In addition to blazing an iconic acting career, Jane Fonda has spent the past six decades embodying sexual, political, and fitness revolutions. As her biographer Patricia Bosworth once put it, the Oscar winner “is the ultimate been-there-done-that creature.” So, it’s somewhat surprising that, while recently filming Book Club: The Next Chapter in Italy, the 85-year-old actor found herself confronted by several first-time experiences. Those experiences—wearing a wedding dress and attending a bachelorette party—are a rite of passage for many, but exotically pedestrian for this feminist icon.
“I’ve been married three times, but I never wore a wedding dress,” Fonda tells VF in a recent phone call about the comedy, which reunites book club members played by Fonda, Candice Bergen, Mary Steenburgen, and Diane Keaton. In the sequel, which opens in theaters Friday, the quartet flies to Italy to celebrate the forthcoming nuptials of Fonda’s character, Vivian, to a septuagenarian stud played by Don Johnson. In one scene, the women take turns trying on bridal gowns. It was Fonda’s first time stepping foot in one. “I wore an antique dress that I had had in a movie years ago when I married Ted Turner,” she says, referencing the high-neck Victorian-inspired dress she recycled for the occasion from 1981’s Rollover. When she married her first husband, Roger Vadim, she wore a white minidress and black boots. “I never had wedding dresses,” she says, audibly shrugging.

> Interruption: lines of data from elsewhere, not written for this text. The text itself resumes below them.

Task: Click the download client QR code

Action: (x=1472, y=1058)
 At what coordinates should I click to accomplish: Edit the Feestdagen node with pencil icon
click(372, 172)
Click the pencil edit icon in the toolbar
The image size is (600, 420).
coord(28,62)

At another point in this overseas bachelorette extravaganza, which may or may not result in a brush with the law, Fonda leads the group through the streets of Rome in a bridal veil and sash. It speaks to Fonda’s priorities that she is more accustomed to wearing handcuffs for activism work—she was arrested five times in recent years during climate-change protests—than a bridal sash.
“I’ve never been to a bachelorette party,” Fonda marvels. “Walking around Rome with a big sash across my chest and a bridal veil on—that was a pretty interesting experience. If people weren’t going to be staring anyway, they certainly did then.”
Fonda’s third and last marriage, to Turner, ended in 2001—and the actor, unlike the Book Club 2 character she plays, has since said she has no interest in marrying again. In her conversation with VF, Fonda said there was no “aha” moment for this realization. “I never said to myself, ‘I’m never going to do this again.’ What I did say to myself was, ‘I’m not very good at this.’” When she turned 60, Fonda did what she calls a “life review”—dedicating herself to deep research about her own life, so that she could recognize patterns and mistakes, and ensure that she could move forward in a way that minimized the amount of regrets she would have at the end of her life.
One of her major regrets is related to parenting, and she’s trying to amend it by being a better grandparent. She offers advice for other parents, so they don’t repeat her mistakes. “Show up and listen and put a lot of time in in the beginning,” she says. “It comes back to haunt you if you don’t. If you’re a working woman, when you come home, leave work behind, and really be there and really listen. If you have a boy, help him to stay emotionally literate. This ‘boys don’t cry, don’t feel emotions’ blah, blah, blah. Keep him emotional and keep him familiar with emotions and feeling okay about them, and help him feel good about asking for help. That’s what I’ve taken away from so many boys.”